• **Exercise details**
Starting at the line containing "Find the location" and continuing through the last line of the items below, express each line as an entry in a numbered list, skipping blank lines and leaving out the pictures.

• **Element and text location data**
###

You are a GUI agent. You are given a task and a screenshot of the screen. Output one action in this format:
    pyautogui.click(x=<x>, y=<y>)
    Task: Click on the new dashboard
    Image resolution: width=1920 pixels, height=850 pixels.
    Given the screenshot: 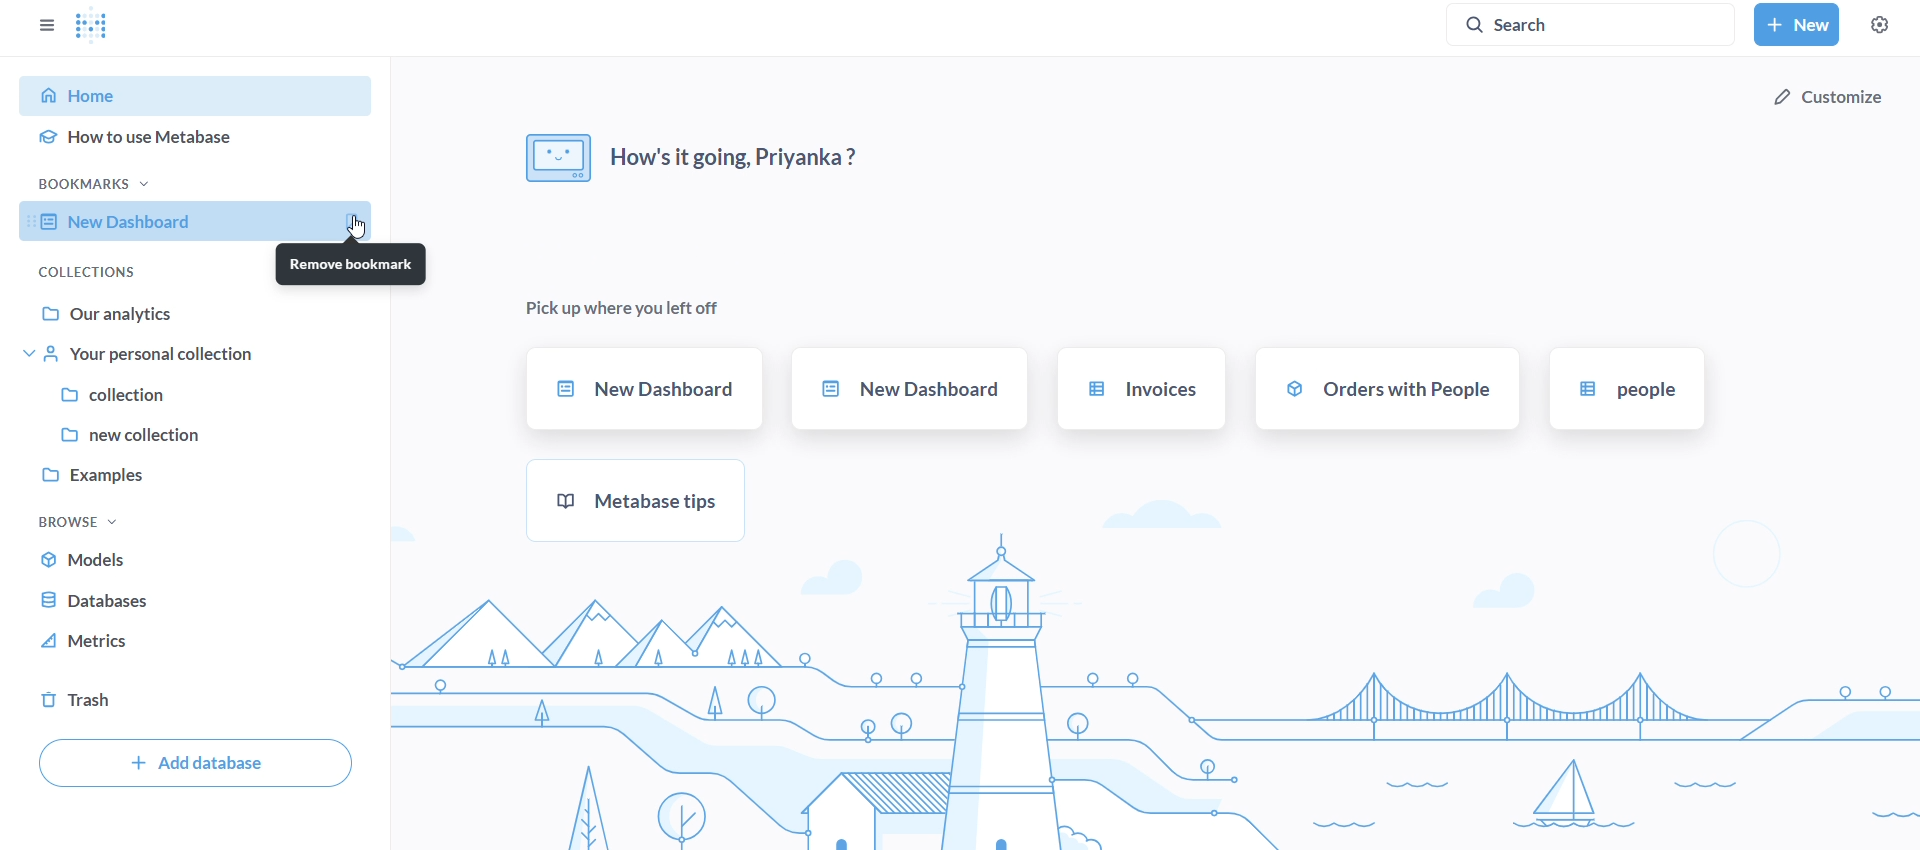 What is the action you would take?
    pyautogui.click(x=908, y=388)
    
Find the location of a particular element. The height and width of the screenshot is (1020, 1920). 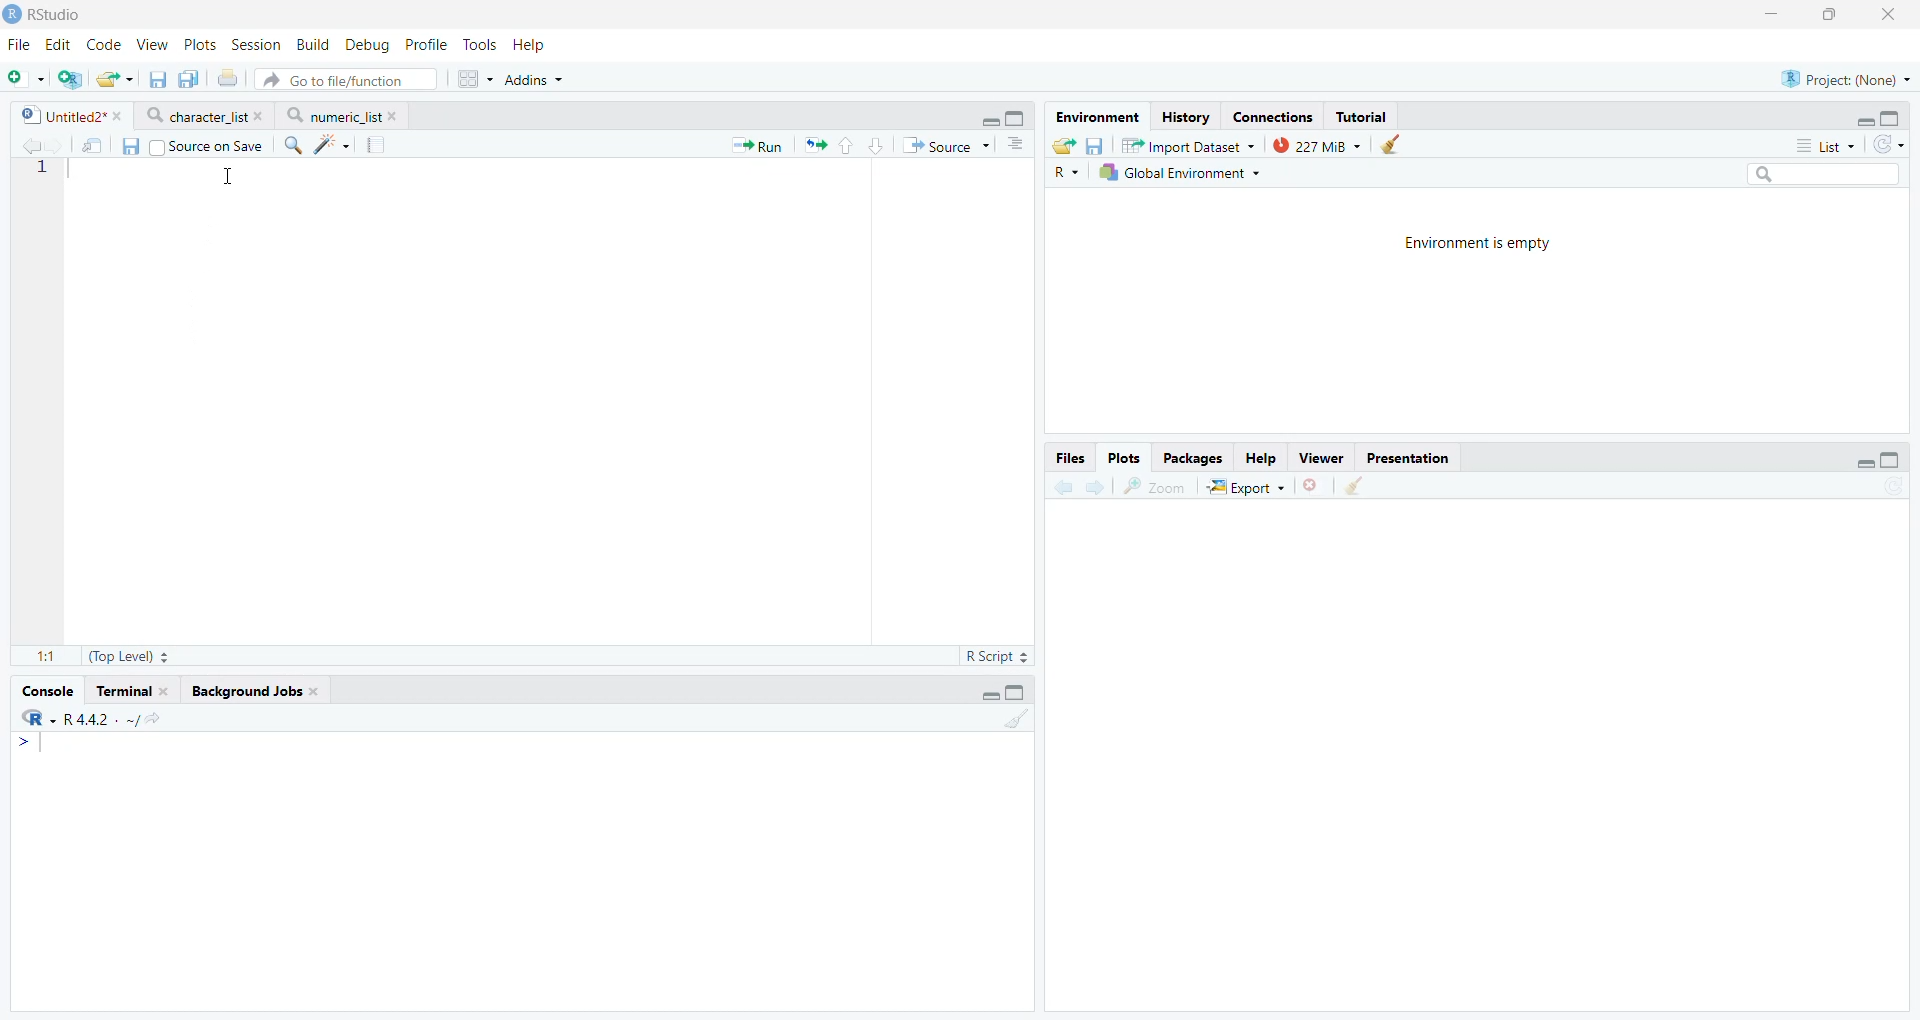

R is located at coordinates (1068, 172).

###

• **Result for this exercise**
1. Find the location of a particular element. The height and width of the screenshot is (1020, 1920). 
2. R is located at coordinates (1068, 172).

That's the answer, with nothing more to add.